▶ _EXERCISE INSTRUCTIONS_: Using the data below, copy out all lines with the word "white".

▶ _Stored data_:
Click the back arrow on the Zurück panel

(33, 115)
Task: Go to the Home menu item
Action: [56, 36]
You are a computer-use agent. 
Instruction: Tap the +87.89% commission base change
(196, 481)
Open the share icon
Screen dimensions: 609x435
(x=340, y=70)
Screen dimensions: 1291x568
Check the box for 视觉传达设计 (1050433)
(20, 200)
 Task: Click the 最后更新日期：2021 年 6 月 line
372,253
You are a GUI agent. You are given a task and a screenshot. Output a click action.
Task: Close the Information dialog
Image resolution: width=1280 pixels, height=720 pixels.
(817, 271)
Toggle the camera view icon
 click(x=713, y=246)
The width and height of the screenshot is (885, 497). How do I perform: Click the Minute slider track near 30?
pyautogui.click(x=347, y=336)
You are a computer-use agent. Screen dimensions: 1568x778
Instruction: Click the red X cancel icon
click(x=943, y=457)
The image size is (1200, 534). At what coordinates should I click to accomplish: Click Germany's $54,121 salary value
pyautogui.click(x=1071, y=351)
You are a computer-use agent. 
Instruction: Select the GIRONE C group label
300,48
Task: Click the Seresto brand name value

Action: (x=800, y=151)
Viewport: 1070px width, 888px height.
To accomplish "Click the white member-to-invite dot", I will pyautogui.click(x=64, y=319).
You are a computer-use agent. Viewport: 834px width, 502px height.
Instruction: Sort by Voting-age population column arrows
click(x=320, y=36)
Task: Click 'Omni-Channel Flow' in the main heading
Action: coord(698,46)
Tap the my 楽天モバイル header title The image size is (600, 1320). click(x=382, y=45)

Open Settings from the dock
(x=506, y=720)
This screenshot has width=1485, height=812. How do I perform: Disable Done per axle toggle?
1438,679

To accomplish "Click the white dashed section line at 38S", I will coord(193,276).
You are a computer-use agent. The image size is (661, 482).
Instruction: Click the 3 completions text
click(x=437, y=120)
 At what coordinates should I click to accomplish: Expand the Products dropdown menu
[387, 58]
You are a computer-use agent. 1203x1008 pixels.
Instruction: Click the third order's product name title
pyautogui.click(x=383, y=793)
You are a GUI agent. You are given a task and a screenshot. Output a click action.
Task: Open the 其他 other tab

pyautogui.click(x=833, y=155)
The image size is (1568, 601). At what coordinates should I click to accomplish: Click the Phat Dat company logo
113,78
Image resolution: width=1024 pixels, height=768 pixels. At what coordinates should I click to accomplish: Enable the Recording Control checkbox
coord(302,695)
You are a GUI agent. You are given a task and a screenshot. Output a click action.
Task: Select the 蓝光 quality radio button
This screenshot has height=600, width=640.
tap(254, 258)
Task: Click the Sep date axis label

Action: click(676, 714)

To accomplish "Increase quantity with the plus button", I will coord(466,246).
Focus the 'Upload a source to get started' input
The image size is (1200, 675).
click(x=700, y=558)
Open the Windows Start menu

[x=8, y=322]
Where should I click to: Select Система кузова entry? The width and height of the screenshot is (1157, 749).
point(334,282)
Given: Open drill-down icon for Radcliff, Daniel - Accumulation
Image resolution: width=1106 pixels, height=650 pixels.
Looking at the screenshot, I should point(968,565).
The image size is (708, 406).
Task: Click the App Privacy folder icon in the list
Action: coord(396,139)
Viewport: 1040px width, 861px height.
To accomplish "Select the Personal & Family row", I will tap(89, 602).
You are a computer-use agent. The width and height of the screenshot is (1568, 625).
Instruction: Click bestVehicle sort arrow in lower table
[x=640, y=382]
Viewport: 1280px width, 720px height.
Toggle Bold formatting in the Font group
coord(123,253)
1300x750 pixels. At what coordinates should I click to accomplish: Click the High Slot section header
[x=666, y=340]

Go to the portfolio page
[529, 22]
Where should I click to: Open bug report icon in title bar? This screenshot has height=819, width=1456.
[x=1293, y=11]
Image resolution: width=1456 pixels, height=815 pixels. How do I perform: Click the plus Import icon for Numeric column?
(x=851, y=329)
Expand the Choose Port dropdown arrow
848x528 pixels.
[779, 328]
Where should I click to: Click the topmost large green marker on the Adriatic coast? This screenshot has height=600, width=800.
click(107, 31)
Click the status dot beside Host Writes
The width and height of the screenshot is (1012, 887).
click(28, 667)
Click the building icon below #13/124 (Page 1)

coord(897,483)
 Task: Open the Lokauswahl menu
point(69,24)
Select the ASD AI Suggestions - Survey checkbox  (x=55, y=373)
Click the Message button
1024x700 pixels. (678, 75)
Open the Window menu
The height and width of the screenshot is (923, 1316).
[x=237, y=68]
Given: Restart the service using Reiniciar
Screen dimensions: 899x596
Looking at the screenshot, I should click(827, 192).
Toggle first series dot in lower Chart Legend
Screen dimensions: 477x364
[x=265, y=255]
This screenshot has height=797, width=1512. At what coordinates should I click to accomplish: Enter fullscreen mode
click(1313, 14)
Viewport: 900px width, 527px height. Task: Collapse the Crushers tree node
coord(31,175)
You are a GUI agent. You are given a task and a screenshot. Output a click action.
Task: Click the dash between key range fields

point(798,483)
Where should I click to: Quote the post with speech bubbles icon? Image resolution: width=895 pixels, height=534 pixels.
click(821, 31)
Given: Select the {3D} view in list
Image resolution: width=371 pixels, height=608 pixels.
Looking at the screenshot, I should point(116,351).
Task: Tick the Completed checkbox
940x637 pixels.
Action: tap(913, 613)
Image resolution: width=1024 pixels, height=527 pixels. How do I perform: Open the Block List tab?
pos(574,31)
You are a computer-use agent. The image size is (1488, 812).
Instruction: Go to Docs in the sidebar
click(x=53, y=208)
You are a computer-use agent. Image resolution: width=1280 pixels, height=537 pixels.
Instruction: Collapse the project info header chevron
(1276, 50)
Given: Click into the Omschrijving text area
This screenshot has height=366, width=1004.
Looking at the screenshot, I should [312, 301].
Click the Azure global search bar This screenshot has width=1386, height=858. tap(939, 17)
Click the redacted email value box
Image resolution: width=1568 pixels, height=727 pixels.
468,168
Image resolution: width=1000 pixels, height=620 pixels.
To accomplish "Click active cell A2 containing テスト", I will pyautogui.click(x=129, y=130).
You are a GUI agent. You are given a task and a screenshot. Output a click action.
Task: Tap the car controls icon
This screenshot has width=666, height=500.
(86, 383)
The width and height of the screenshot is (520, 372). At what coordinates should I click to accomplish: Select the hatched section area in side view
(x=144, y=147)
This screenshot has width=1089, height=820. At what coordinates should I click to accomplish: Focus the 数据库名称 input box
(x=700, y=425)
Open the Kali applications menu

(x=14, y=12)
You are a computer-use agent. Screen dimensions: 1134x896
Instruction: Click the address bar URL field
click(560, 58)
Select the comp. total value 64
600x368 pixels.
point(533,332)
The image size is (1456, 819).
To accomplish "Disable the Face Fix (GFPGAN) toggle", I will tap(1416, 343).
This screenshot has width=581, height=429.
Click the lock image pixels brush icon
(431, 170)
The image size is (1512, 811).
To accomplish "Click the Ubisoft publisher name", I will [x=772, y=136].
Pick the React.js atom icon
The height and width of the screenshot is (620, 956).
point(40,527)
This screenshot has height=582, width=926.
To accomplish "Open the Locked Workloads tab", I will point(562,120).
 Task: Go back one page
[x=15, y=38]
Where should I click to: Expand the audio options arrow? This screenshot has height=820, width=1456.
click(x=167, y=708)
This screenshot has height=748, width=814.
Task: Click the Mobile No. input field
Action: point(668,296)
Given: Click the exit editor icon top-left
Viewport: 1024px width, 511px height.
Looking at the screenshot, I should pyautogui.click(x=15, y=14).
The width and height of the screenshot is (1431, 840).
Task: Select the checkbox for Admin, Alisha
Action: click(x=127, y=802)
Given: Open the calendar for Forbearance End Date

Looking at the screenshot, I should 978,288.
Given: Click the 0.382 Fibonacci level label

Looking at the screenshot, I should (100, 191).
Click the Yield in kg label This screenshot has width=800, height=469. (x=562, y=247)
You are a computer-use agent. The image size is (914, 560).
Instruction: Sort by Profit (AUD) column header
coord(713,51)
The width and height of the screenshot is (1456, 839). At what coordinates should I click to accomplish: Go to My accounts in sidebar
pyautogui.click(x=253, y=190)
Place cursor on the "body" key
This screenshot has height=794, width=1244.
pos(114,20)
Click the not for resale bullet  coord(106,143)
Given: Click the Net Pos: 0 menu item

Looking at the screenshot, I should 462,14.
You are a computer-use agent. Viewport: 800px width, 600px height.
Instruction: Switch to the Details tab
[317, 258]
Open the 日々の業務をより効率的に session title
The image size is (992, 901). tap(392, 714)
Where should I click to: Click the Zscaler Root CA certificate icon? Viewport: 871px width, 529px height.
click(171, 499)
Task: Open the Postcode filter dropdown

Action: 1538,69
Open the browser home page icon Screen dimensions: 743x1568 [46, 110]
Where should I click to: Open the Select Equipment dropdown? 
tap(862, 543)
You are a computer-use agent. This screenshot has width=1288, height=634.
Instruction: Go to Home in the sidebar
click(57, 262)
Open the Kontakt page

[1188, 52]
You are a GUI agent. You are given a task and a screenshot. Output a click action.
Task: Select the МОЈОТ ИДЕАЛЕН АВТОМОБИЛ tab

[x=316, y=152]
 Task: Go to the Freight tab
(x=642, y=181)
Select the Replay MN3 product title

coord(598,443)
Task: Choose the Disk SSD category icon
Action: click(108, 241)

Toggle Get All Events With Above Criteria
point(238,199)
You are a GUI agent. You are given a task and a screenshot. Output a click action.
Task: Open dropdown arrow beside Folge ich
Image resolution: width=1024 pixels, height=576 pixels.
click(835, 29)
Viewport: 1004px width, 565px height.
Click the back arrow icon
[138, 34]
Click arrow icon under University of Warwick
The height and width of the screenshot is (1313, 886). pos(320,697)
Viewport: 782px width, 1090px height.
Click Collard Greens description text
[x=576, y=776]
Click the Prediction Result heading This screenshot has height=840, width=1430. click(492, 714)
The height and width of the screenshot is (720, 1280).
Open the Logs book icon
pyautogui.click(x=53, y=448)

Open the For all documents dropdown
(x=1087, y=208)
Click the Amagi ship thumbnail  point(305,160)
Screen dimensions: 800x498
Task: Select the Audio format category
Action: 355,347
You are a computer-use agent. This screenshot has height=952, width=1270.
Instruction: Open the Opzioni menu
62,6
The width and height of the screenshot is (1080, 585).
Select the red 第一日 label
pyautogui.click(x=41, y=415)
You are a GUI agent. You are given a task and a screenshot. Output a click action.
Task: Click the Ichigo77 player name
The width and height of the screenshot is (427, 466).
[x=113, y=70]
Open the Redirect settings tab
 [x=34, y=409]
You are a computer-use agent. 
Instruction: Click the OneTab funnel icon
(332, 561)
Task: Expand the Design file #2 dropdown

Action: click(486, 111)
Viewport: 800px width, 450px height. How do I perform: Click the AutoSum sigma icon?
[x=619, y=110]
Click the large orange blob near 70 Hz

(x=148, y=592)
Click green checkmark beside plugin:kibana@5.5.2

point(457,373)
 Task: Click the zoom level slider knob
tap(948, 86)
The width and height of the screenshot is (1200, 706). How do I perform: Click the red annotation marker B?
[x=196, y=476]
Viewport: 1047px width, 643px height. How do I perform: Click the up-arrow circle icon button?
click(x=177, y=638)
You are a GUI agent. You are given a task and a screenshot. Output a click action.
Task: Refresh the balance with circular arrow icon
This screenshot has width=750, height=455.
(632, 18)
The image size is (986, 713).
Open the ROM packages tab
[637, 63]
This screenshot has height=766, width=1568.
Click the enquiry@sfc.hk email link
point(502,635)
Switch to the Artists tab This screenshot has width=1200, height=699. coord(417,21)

▶ _FINISHED TASK_:
To accomplish "Click the white member-to-invite dot", I will pyautogui.click(x=64, y=319).
To accomplish "Click the white dashed section line at 38S", I will coord(193,276).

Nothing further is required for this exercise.